Here’s the thing: The virtues of academic publishing don’t depend on a particular revenue model. Equating quality with exclusivity betrays what is perhaps the most important of academic publishing values: advancing knowledge for the public good. If your model depends on ensuring that only the most privileged will have access to what you publish, that’s an automatic fail.

It’s important for students to understand why good research can be useful. It’s not because peer reviewed research is better than any other kind of research, or that articles dressed a certain way are more true than articles that aren’t, but that academic research is driven by values that matter. Researchers ask genuine questions without knowing the answer in advance. They gather evidence ethically. They weigh alternative interpretations. When they make their findings public, they let readers know how they arrived at their conclusions. They also explain how their work builds on others’ efforts to understand this world, and they make all of this public so that others can build on it. This is collective action for the public good.

The scholarly record documents an ongoing conversation, one that we invite students to join. By issuing this invitation and asking them not just to consume research, but to reflect on it, apply it to other situations, and even contribute their own original research to the conversation, we are giving them agency and suggesting that research isn’t just a thing you do for school, it’s a lifelong disposition to inquire and a set of cognitive practices that can help us make up our minds, solve problems, and act on the world we’re in.

When we treat research as a commodity that we judge based on its price and branding, we obscure the real value of research and we position students as mere consumers. Worse yet, when we suggest that a particular business model – one that gives five corporations that make obscene profits legal control over 70 percent of social science research – we are complicit in making knowledge a luxury good that is deliberately withheld from the public for reasons of exclusivity, prestige, and profit.
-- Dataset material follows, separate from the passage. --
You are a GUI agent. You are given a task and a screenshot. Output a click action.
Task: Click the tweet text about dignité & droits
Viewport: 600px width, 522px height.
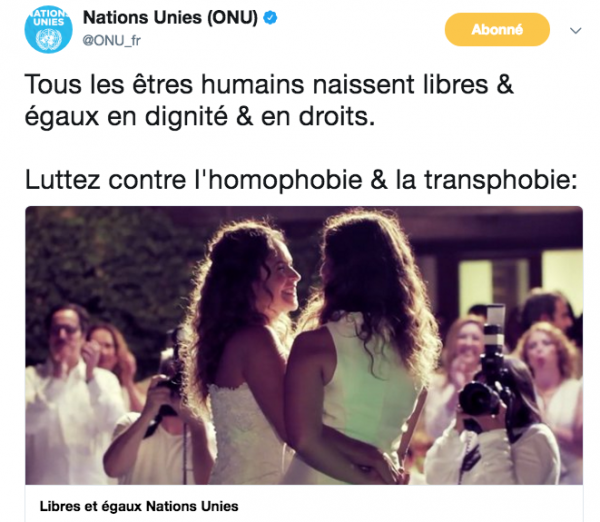click(x=269, y=100)
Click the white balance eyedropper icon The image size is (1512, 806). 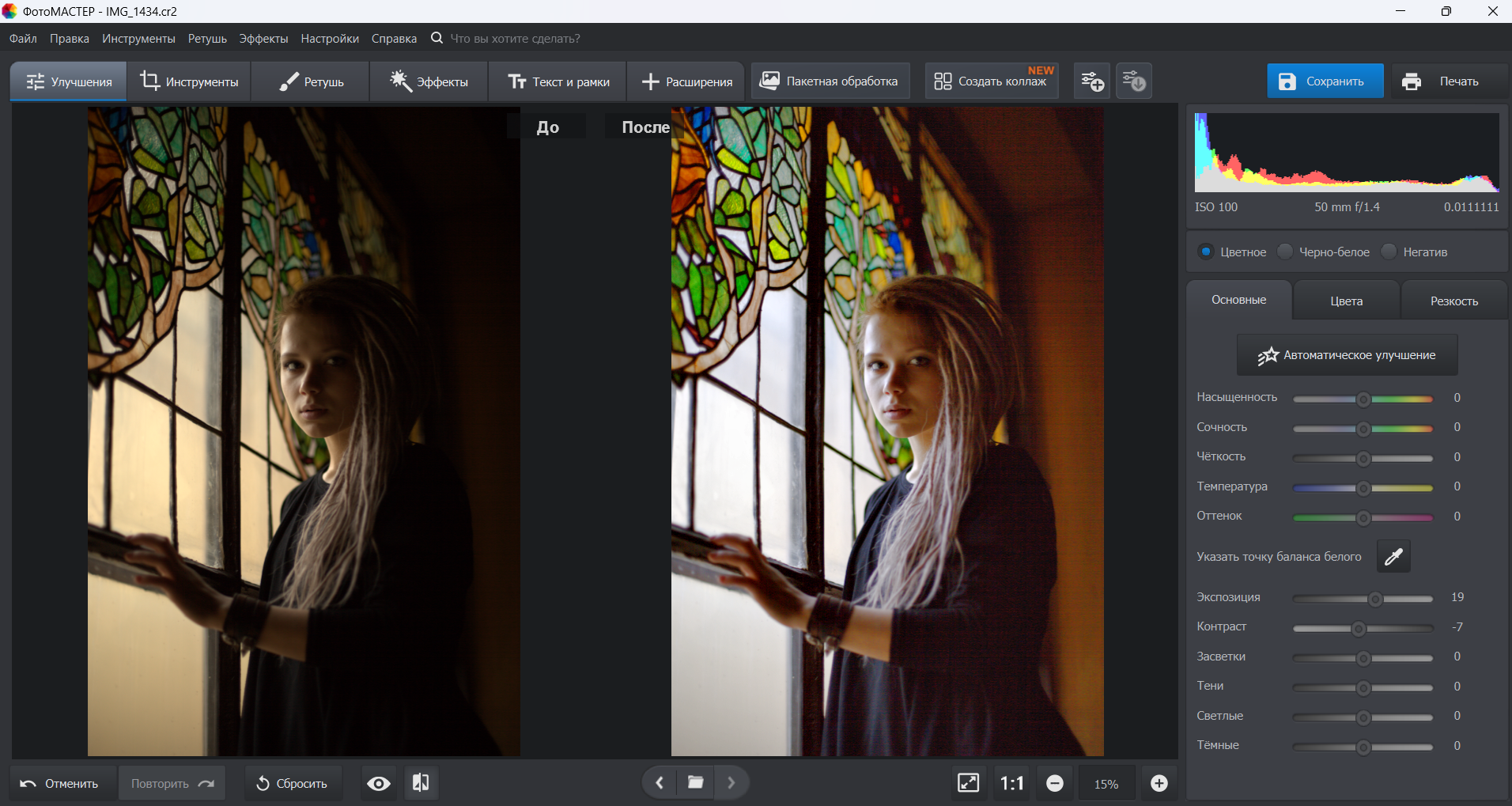click(1393, 557)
We are participating in a system that increases tuition costs to students while guaranteeing they won’t be able to consult the research we told them was important as soon as they stop paying tuition. This is wrong.
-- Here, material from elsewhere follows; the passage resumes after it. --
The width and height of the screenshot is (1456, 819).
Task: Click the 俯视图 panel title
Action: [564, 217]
So what do we do? Here are some thoughts.

  • Help students see what makes research good or not so good by looking at actual content, not by training them to recognize brands or to check the “peer-reviewed” box in library databases.
  • Don’t say “this would be a good journal for your paper.” Explain what a journal is – the ongoing record of conversations among a specific group of people asking a certain kind of question.
  • Don’t say “you must use peer-reviewed sources from scholarly journals.” Explain why, in a particular context, peer-reviewed research is preferred over other kinds of sources. But first, make sure it’s true. Sometimes an investigative journalist has done research that’s highly ethical and may be more helpful than the peer reviewed research available on the same subject.
  • Don’t say “use library resources, not stuff you find on the web.” You’re not preparing students for the world into which they will graduate.
  • Don’t pretend that research matters and then hide your own research in journals whose business model promotes injustice and public ignorance. Your students won’t have access to your research unless you take steps to make it accessible. Luckily, that is increasingly possible.
  • Don’t despair. Asking students to do research is a valuable learning experience. If we clear away the clutter of our tacit knowledge and think about why research matters for our students – and for the world – we can design authentic experiences that help them develop intellectual muscle that will serve them after they graduate. Work with them to frame questions that matter to them and help them query the things they encounter as they explore answers, and help them recognize quality research design and ethical argument. And be comforted that good research will be accessible to them – because so much more of it will be open in future.
  • Finally, think about how an open access journal like Cultural Anthropology could be used as a textbook for understanding the conversation of the field. The websites has not only the journal and its articles, which is great, but a variety of types of texts: Hot Spots and Dispatches and podcasts and so on. [At the conference, I also learned about Sapiens, which also presents anthropology research in a timely, accessible format.] Together they present a much richer conversation than what you find by searching for articles by topic using a library database. It seems to me to be proof that open access isn’t the problem, it’s the solution.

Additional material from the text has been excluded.